PL : Lequel de tes titres choisirais-tu comme générique de série TV des années 80 ?
AK : Oh, j’en ai écrit tellement, je vais me limiter au dernier album sinon c’est impossible. Je pense que One Night In Tokyo marcherait pas mal sur une série des années 90. Il y a cette simplicité, la chanson est courte, plutôt réjouissante… ça pourrait même être le titre de la série (rires) !
Pozzo Live : Parlons quand même de Dark Connections. Tu l’as dédié à Kentarō Miura, le créateur du manga mediéval-fanstastique Berserk. Pourquoi t’a-t-il autant inspiré ?
Anton Kabanen : Il faut garder en tête que toute la production de l’album était déjà bouclée avant la mort de Kentarō [ndlr: le 6 mai 2021]. Nous finissions le mixage quand la nouvelle est tombée. Si on avait commencé plus tard, je pense que le contenu de l’album en aurait été encore plus affecté. Mais le moins qu’on pouvait faire, c’était de lui dédier l’album immédiatement. Il y a 3 titres directement basés sur Berserk dans l’album : Dark New World, To The Last Drop Of Blood, et Broken Survivors, même si la thématique générale de l’album est plutôt centrée sur le Cyberpunk. Mais Berserk ne disparaîtra jamais de Beast in Black, c’est l’univers qui m’a donné envie d’écrire. Même le nom du groupe est basé dessus. Le personnage principal, Guts, est connu aussi sous le nom The Black Swordsman, et son démon intérieur s’appelle The Beast of Darkness. Et donc pour le nom du groupe j’ai combiné ces deux éléments pour faire Beast in Black. C’est aussi parce que je tenais à garder le mot Beast après ma séparation d’avec Battle Beast, pour faire le lien avec le futur groupe.

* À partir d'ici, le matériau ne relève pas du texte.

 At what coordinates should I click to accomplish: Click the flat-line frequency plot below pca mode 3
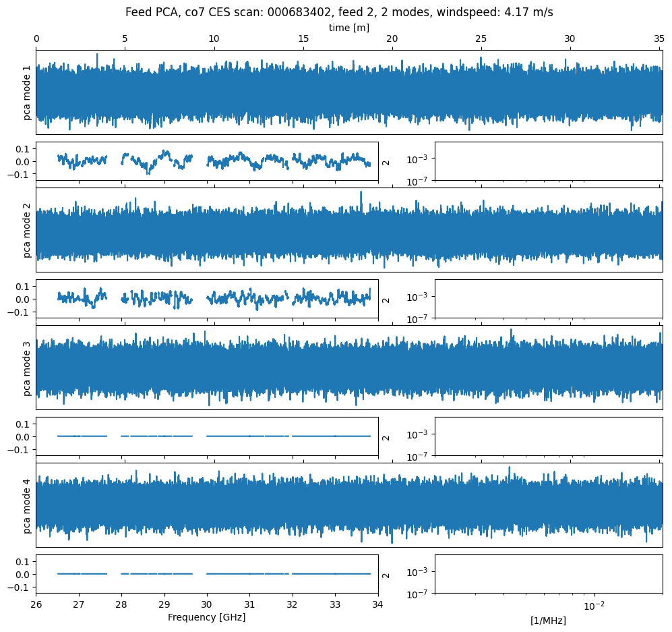coord(207,436)
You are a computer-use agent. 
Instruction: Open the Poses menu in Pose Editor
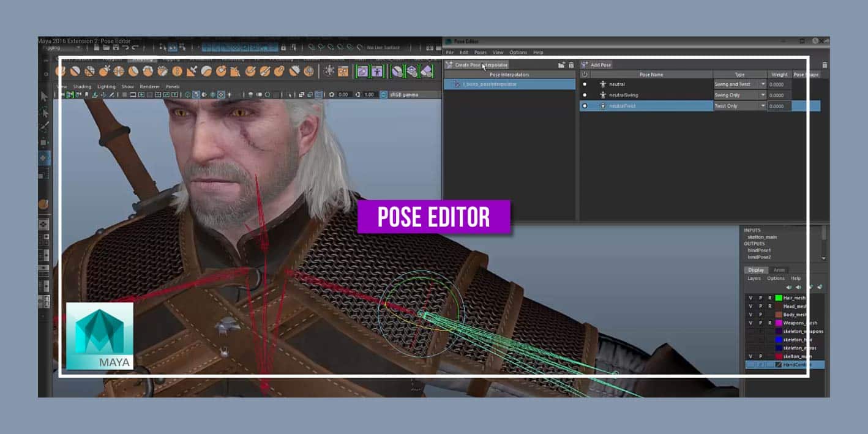point(481,53)
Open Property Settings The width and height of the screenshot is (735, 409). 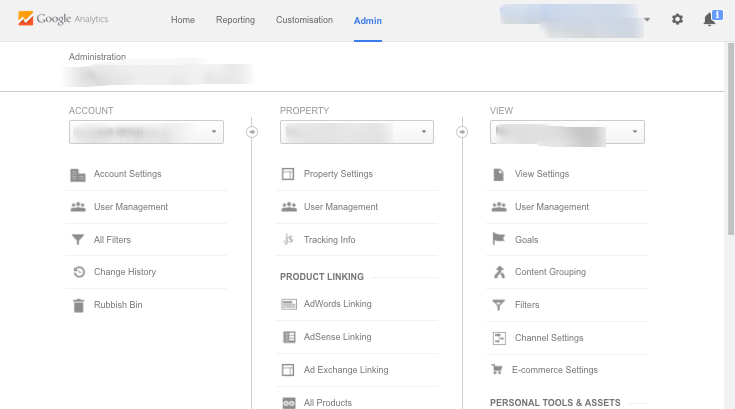pos(338,174)
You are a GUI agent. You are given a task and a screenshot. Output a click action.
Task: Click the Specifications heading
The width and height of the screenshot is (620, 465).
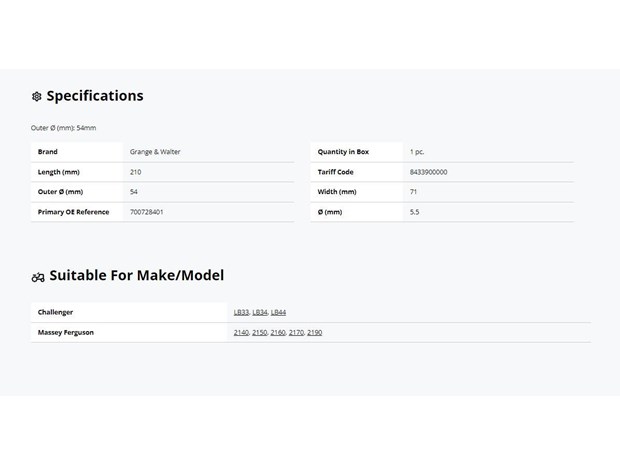(x=95, y=96)
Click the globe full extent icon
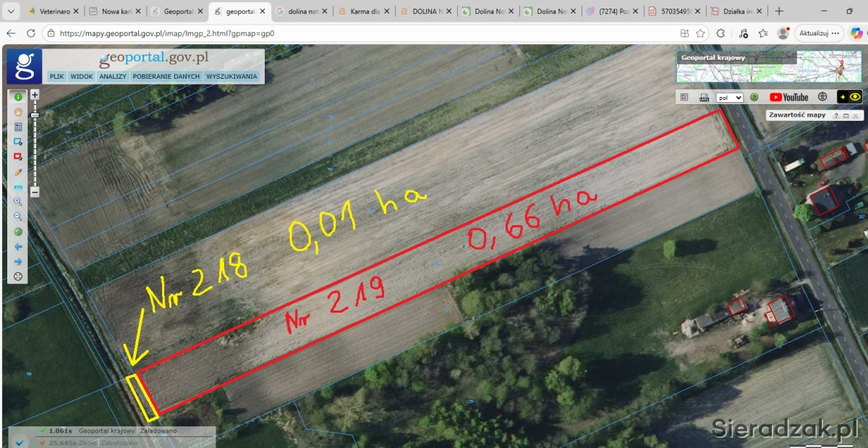This screenshot has width=868, height=448. pos(18,232)
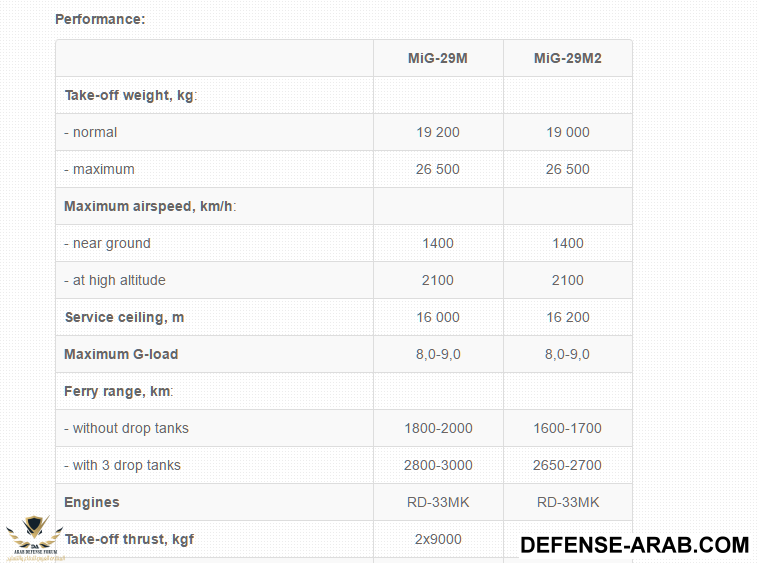Image resolution: width=757 pixels, height=563 pixels.
Task: Click the MiG-29M2 engine value RD-33MK
Action: click(x=568, y=502)
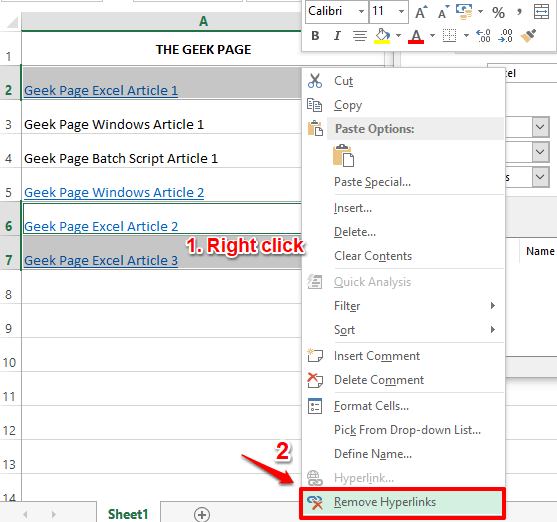Open Geek Page Windows Article 2 link
Image resolution: width=557 pixels, height=522 pixels.
[x=114, y=193]
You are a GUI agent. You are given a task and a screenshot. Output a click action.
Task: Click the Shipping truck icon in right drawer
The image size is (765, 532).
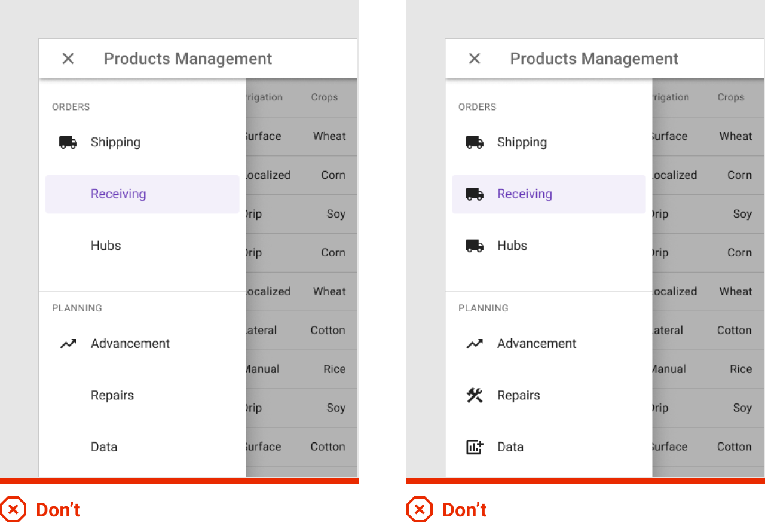pyautogui.click(x=475, y=142)
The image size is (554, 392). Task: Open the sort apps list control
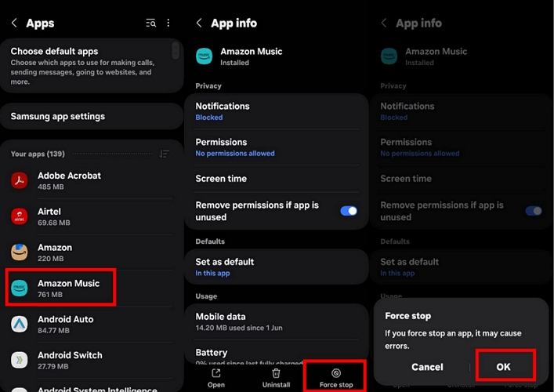(165, 154)
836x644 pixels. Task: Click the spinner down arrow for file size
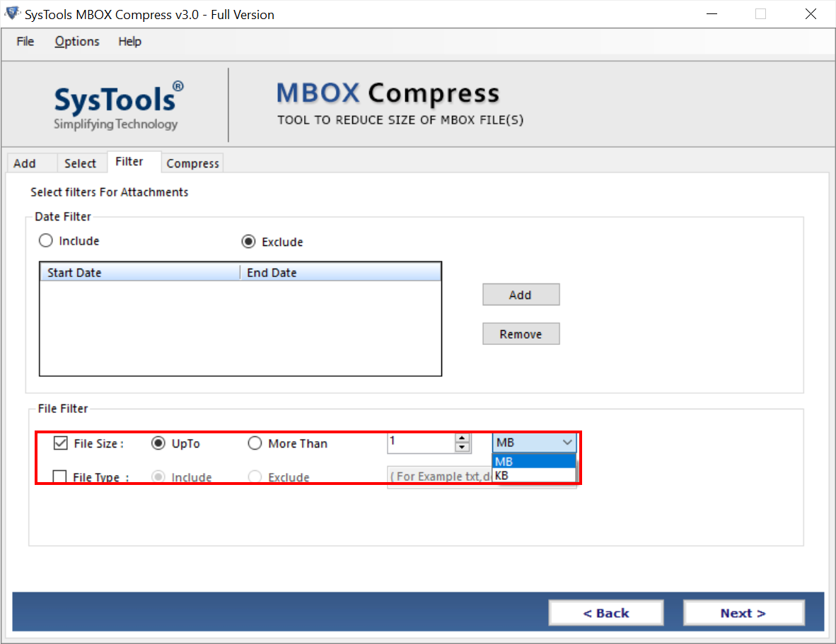pyautogui.click(x=463, y=446)
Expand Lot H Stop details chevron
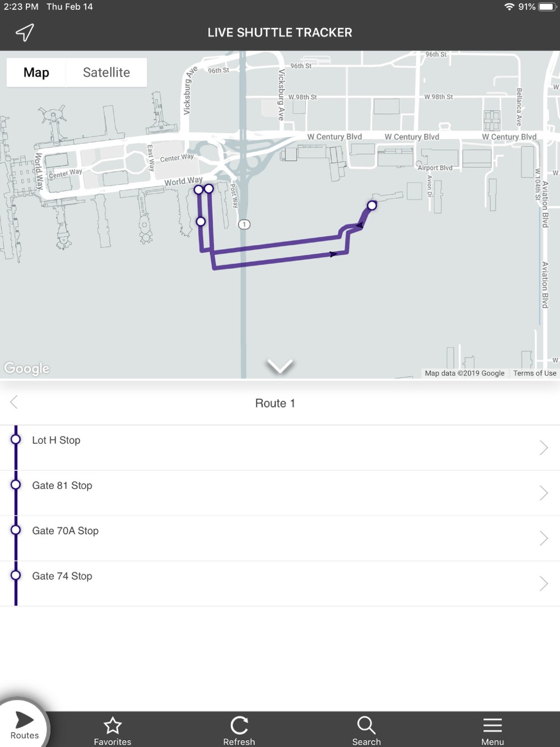560x747 pixels. pos(544,447)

PL : Est-ce que ça veut dire que tu es un geek ?
AK : Oui, je suis sûrement un geek des anime. Je ne joue pas beaucoup aux jeux vidéos, mais – ça va te paraître bizarre – je regarde des play-throughs de vieux jeux PC, Nintendo ou Sega sur YouTube. Je les mets en bruit de fond quand je fais des choses, c’est quelque chose qui me fait me sentir chez moi, confortable. Peut-être parce que ça me rappelle l’ambiance de quand j’étais enfant et que j’ai un lien émotionnel avec ça ? Mais encore une fois, ça renvoie à la simplicité : les graphiques étaient plus simples, les compositions aussi. Donc si j’ai un côté geek, c’est probablement dans ma manie d’explorer les choses à moitié oubliés, qui sont de niche et pas tellement grand public. Souvent ça n’intéresse personne à part un ou deux de mes amis.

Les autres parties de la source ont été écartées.